Around three months ago, we were fortunate enough to have Wes Andrues, formerly of Secure Works and the Pentagon's Army Cyber Command, join Guru to lead our risk and compliance team. As part of his responsibilities at Guru, Wes has been establishing a security governance program that holds people accountable to industry controls so that we can demonstrate that to customers and regulators.
He joined us for this interview to both better describe that program, and also to walk through his background a bit.
Wes Andrues, Manager of Risk and Compliance @ Guru
You’ve worked at both the Department of Defense and Army Cyber Commands. Can you speak a bit about these roles and how they’ve influenced your approach to software security?
Ultimately, I got a real appreciation for the information security landscape, and it prepped me for a civilian career in risk and compliance. I can remember a specific, galvanizing moment at Cyber Command when the Commander of United States Strategic Command--yes, the guys with the missiles--asked me how many computers we had in the Defense Department at that very moment. That’s definitely a litmus test for any compliance guy, especially when you’re talking about some 2 million users spread across multiple departments and agencies. (I won’t tell you whether I had an answer!). Bottom line, security begins and ends with accountability, and therein lies the “science of compliance.”
How did your skill set evolve at SecureWorks?
Even though I was a government transplant, I understood the essence of corporate compliance. Plus, the world became much smaller and I could better engage those who could influence systems and pull levers. In the military, security accountability tended toward fuzzy math.
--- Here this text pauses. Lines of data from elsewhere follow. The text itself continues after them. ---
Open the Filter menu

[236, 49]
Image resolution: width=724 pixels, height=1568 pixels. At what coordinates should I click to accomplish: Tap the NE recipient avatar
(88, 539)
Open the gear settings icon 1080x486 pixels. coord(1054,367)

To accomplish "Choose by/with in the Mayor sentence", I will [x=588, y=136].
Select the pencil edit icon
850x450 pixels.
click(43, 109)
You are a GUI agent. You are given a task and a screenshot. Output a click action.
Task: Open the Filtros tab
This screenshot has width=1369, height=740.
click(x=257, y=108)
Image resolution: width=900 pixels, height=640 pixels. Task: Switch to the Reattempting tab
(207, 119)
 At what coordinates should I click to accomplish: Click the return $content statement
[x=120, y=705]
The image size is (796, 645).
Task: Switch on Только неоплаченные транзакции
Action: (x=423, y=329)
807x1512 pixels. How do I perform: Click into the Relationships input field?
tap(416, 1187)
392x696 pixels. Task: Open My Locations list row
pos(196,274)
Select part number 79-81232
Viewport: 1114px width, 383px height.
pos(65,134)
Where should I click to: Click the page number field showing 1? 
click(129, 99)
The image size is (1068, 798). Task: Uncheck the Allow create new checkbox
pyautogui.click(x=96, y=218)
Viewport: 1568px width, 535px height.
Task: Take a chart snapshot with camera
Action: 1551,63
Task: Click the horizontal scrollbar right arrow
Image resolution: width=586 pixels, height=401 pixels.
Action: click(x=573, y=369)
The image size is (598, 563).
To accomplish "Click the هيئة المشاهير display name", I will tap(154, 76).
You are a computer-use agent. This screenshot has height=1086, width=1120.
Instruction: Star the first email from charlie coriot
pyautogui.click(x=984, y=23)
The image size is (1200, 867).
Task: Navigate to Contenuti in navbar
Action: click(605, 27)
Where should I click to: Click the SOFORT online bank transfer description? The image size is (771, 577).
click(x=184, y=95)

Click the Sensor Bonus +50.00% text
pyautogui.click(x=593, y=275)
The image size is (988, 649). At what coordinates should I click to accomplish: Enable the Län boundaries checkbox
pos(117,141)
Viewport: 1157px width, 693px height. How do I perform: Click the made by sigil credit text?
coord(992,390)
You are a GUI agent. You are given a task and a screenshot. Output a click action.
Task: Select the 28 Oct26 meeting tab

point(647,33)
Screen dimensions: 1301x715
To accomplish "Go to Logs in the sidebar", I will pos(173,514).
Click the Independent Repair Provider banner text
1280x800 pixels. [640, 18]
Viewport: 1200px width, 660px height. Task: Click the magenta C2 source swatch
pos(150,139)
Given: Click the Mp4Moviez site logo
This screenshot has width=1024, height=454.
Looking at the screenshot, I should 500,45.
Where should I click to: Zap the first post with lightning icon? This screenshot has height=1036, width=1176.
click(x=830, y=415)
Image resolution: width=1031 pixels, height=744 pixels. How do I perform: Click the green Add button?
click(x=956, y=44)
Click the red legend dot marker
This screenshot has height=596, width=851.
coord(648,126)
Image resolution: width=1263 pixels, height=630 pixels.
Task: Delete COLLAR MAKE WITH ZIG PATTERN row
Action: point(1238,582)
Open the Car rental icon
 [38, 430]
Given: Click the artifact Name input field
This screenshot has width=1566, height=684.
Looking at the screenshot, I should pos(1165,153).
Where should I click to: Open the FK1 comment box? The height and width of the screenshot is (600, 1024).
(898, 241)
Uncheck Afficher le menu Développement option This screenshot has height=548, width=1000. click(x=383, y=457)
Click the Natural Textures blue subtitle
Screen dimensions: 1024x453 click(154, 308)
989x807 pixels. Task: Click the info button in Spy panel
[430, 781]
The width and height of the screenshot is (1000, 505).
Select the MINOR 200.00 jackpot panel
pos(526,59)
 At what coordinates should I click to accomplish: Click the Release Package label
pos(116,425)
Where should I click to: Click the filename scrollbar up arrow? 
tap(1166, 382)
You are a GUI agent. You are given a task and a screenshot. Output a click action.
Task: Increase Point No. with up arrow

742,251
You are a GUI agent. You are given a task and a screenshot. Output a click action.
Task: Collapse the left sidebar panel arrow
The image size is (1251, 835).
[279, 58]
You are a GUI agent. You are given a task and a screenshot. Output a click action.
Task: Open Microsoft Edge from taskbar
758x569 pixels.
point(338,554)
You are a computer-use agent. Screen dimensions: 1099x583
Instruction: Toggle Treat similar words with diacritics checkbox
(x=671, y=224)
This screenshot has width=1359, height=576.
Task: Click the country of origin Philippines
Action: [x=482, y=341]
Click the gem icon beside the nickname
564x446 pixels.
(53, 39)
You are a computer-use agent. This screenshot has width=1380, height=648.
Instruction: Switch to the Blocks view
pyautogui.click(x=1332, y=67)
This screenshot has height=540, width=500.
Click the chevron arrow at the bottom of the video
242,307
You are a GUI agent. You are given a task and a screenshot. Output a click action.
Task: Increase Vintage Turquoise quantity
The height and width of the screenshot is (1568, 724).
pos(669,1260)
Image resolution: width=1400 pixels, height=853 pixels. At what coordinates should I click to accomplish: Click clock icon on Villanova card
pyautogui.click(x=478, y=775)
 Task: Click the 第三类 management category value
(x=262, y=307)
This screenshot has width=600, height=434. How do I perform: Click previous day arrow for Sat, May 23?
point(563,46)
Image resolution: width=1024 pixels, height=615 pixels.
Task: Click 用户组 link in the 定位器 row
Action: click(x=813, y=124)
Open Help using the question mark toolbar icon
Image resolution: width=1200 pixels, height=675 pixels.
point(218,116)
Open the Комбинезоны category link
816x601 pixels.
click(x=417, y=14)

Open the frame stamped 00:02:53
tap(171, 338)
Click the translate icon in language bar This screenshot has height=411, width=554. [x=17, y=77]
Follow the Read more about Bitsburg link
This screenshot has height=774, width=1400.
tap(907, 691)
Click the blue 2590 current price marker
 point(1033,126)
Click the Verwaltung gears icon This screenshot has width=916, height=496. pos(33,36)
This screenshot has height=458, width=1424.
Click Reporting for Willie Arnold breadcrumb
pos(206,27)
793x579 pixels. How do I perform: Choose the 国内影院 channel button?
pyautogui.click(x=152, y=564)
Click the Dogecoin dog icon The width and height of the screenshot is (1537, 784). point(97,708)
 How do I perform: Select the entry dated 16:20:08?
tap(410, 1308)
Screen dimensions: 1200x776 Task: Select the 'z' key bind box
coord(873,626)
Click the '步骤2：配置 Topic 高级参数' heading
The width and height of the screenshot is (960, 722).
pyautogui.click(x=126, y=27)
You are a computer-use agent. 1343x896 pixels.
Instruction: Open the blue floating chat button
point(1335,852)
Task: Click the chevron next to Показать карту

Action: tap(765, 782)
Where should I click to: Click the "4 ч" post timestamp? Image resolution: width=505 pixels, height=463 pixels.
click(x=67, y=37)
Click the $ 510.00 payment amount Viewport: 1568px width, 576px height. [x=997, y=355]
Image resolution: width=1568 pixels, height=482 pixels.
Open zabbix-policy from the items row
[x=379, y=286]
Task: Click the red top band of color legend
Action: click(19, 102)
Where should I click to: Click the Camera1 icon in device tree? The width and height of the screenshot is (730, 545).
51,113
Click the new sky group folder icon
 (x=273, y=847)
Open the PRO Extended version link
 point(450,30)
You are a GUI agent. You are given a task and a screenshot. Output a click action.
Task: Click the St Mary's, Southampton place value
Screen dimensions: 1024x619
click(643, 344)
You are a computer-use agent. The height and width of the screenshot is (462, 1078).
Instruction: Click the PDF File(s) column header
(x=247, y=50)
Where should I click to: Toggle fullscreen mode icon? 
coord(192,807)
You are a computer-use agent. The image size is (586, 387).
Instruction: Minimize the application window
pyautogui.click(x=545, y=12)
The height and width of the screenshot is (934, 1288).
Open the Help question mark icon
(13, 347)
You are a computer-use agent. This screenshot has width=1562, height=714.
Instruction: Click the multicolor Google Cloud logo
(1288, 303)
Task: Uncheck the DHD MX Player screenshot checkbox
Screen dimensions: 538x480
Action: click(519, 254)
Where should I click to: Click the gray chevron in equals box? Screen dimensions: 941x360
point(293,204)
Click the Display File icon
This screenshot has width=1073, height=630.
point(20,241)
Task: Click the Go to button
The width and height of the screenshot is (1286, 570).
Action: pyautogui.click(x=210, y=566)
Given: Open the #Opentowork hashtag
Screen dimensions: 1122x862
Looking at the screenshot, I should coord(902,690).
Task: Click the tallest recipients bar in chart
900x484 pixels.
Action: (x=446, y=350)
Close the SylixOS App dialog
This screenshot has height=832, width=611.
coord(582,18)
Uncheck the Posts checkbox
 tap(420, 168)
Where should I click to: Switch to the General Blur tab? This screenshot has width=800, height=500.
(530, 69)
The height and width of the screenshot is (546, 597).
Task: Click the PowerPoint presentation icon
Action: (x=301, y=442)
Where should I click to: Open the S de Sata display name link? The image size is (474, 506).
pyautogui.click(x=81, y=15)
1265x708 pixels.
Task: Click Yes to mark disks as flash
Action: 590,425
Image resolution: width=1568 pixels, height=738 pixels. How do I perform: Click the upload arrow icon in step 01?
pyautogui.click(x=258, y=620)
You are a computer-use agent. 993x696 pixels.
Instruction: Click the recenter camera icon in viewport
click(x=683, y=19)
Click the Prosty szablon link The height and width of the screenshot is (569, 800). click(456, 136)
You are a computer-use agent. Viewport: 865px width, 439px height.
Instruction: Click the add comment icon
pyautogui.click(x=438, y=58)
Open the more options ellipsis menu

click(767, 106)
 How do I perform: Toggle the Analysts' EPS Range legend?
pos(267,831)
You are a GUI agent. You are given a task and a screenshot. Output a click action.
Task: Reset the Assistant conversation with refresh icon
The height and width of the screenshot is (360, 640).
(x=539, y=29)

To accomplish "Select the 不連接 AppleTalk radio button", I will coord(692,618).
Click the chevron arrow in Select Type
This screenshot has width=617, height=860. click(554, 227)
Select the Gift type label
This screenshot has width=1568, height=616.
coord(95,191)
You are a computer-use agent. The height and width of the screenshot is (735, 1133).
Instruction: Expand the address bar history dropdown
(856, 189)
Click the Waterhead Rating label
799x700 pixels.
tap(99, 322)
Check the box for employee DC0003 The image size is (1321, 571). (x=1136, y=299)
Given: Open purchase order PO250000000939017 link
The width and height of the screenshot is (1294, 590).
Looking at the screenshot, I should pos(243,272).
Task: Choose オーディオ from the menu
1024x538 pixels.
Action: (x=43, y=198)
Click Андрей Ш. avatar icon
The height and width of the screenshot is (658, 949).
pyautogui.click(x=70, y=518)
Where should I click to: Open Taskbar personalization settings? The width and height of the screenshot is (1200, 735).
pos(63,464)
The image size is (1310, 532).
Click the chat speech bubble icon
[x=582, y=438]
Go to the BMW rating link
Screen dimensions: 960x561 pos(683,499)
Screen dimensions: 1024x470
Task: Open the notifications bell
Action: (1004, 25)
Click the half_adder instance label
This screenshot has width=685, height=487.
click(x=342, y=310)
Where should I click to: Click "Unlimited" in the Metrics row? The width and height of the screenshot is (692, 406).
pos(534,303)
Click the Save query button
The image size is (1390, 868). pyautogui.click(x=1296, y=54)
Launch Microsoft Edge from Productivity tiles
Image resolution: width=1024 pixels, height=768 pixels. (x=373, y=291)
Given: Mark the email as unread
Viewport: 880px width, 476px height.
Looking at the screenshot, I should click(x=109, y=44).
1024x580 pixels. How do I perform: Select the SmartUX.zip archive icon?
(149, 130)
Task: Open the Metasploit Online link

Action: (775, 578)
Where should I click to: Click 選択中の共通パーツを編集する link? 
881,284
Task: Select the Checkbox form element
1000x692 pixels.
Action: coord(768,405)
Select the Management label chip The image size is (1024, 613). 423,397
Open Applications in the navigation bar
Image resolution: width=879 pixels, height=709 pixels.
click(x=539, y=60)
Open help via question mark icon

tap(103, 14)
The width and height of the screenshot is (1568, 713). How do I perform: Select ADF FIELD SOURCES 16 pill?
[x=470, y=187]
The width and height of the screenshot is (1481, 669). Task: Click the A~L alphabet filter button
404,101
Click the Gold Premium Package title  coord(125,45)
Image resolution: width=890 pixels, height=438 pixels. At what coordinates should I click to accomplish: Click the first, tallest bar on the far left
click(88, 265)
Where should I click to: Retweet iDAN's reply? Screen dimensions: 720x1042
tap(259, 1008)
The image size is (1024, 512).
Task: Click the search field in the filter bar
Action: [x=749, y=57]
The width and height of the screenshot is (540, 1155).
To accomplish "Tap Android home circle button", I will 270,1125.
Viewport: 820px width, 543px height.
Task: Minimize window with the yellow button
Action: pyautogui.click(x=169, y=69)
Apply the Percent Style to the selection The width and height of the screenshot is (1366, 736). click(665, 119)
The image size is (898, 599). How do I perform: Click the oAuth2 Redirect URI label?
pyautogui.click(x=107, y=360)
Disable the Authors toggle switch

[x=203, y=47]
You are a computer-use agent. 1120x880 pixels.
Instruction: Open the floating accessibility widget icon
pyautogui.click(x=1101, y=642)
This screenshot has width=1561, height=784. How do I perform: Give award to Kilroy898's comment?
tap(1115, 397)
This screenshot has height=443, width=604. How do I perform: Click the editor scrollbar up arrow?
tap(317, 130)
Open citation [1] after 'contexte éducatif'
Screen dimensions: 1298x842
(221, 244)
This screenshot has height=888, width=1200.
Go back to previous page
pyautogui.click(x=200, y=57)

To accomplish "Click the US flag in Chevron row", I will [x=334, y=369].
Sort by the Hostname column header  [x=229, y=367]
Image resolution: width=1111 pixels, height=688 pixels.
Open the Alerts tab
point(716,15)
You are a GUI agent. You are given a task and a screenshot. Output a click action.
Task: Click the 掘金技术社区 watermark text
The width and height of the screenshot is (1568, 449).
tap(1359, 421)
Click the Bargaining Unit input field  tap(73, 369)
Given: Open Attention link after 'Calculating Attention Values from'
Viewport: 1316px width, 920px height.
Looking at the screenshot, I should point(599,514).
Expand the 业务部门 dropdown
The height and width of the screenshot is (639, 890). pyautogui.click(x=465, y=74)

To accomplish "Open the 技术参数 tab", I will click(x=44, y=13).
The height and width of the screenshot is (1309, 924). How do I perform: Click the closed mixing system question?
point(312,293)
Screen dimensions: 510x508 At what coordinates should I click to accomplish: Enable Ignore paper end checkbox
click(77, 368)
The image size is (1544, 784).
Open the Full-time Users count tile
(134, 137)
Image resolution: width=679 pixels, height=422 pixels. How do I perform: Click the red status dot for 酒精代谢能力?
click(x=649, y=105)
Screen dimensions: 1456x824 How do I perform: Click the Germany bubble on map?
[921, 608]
In the corporate world, it’s a smaller problem set, more objective. Yet there are still challenges. Even for something as simple as disaster recovery, everyone must have an equal understanding of what a disaster is. Documentation, awareness, accountability, etc...the same principles apply anywhere, but they’re easier to manage at a place like SecureWorks.
What are some measures a security staff must take to ensure the protection of customer data?
The first measure is to know your environment. As simple as it might sound, an inventory of systems, applications, people, and mapping the sensitive data flow is the very first step. Then you apply some calculated professional pessimism and assess where you’re exposed. From there, you fix those areas where you need improvement. Then you rinse and repeat. That’s what’s going to give our customers reassurance, not only that we meet compliance, but that we’ve taken a hard look at what can go wrong and are in front of the risks.
Looking ahead, how do you continue to think about keeping pace with regulatory changes
Clearly something like GDPR is a new and very interesting mandate where we’ve had to apply some extra planning, but for the most part I would argue that classic risk management and security governance (that accountability thing I talked about) can withstand any regulatory change. It’s really about applying best practices, which are well established, while we watch and learn from the threat. The bad guys are always busy, because as they say, “opportunity creates the thief.” The internet is full of opportunity!
We’ve heard about this dandelion analogy and how it relates to cyber security. Please explain.
Yes, the dandelion. At the end of the day you have to ask yourself why we do any of this security stuff. We have thousands of corporate entities moving and storing millions of personal data artifacts, names, emails, credit card numbers, you name it. We read about the occasional breach, some famously large, shake our heads and move on. I liken those events to someone blowing on a puffy dandelion. The little seeds fly everywhere and ruin the collective landscape. Those data breaches are like flying spores, creating a parasitic drag on the economy in multiple ways. Identities are stolen. Cash is pilfered. Credit cards are counterfeited. Stolen data is commoditized in new and imaginative ways, fueling a dark data economy. So, security professionals should do all they can to keep the dandelions intact.
After speaking with Wes, we felt compelled to take this photo of some Glasgow street art
Thanks for your time, Wes. We're looking forward to seeing more content from you moving forward.